If the utilization rate and scale drop, the entire operation ceases to be economically viable.
Global industrial agriculture depends on the exploitation of low-cost labor and land that has not yet been exhausted. That’s why logging the Amazon is so profitable: hire desperate workers with few other options for cash, remove the soil until it’s infertile, and then move on.
There are many misunderstandings about industrial agriculture and the dependence on cheap hydrocarbons. Many pin their hopes on organic vegetables without realizing that each organic tomato is still 5 teaspoons of diesel and 5 teaspoons of jet fuel if grown on an industrial scale and shipped thousands of miles by air.
Much of the planet is not conducive to high-yield agriculture. The soil is infertile or depleted, and restoring it is a patient investment process of several years or decades that is not profitable on an industrial scale.
As a means of making money, localized production cannot compete with industrial agriculture. But that’s not the goal. The goal is to replace the dependence on industrial agriculture with a much smaller and optimized own production for our locality, and to grow a surplus that helps feed our trusted network of family, friends and neighbors.
As industrial agriculture consumes the last of its soils and aquifers, hydrocarbons and mineral fertilizers are becoming expensive, and as climate change disrupts the more than 50 years of relatively mild and reliable weather we have enjoyed, cheap food will disappear.
Once scale and utilization rates decline, industrial agriculture will no longer be economically or environmentally viable. This dependence on scale and utilization rates is poorly understood. We assume that someone will continue to grow our food on a large scale regardless of any other conditions, but any activity must be economically and environmentally viable or it disappears.
As industrial agriculture declines, food will become much more expensive: even if it doubles, it’s still cheap for what it could cost in the future.
Because of our reliance on industrial agriculture, we have forgotten how productive local (artisanal) food production can be. Small operations aligned with the terroir can produce a surprising amount of food.

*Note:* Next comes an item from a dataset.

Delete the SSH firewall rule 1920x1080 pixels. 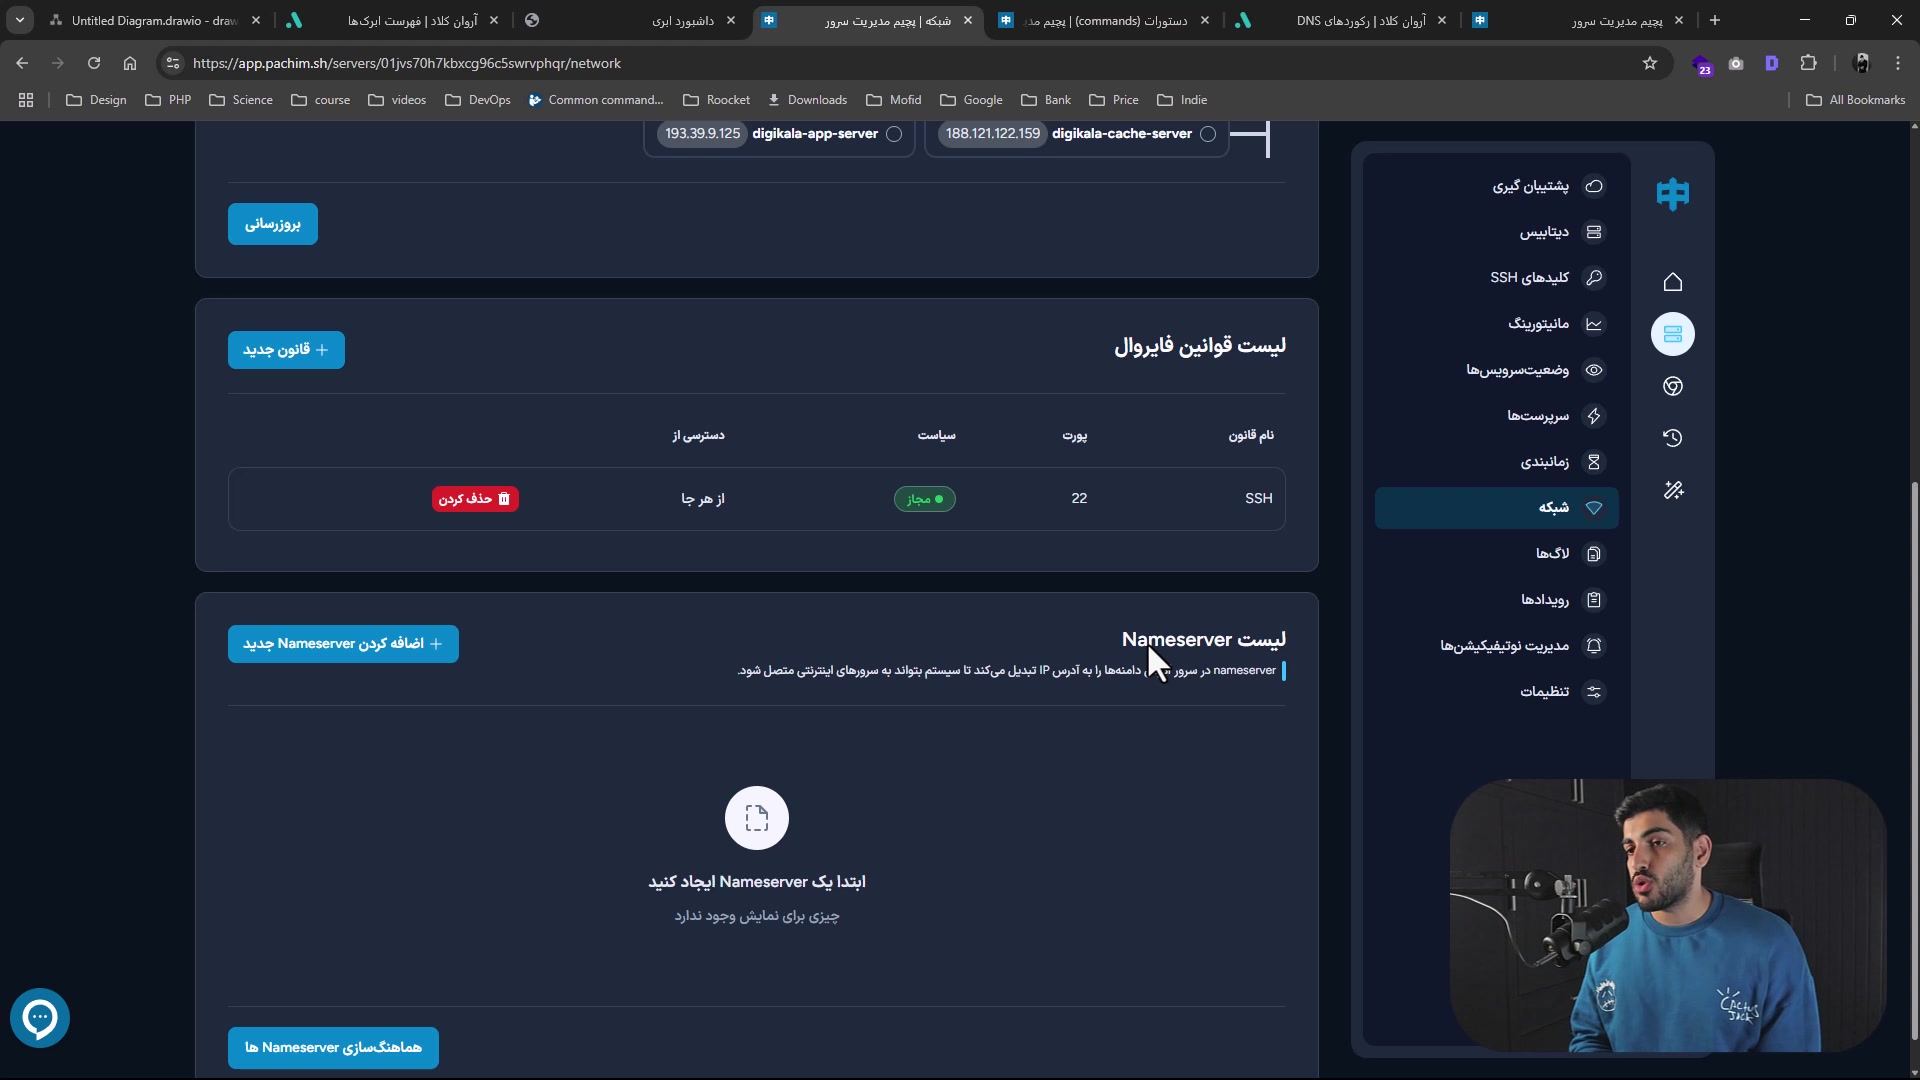point(475,499)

The future of sustainable, affordable and nutritious food is in localized production optimized for what grows well without industrial interventions. The satisfaction and well-being that this connection with the land and Nature generates is little appreciated. It is no coincidence that the healthy long-lived people among us, for example, the Blue Zones Okinawans and Greek islanders tend their gardens and animals, and share the bounty of their labor with their families, friends and neighbors.
It’s fun and rewarding to grow food. It could even become important. Those who cannot grow any food would do well to make friends with those who can.
The aim is not to replace industrial agriculture. The goal is to reduce our dependence on unsustainable global systems through the reactivation of localized production.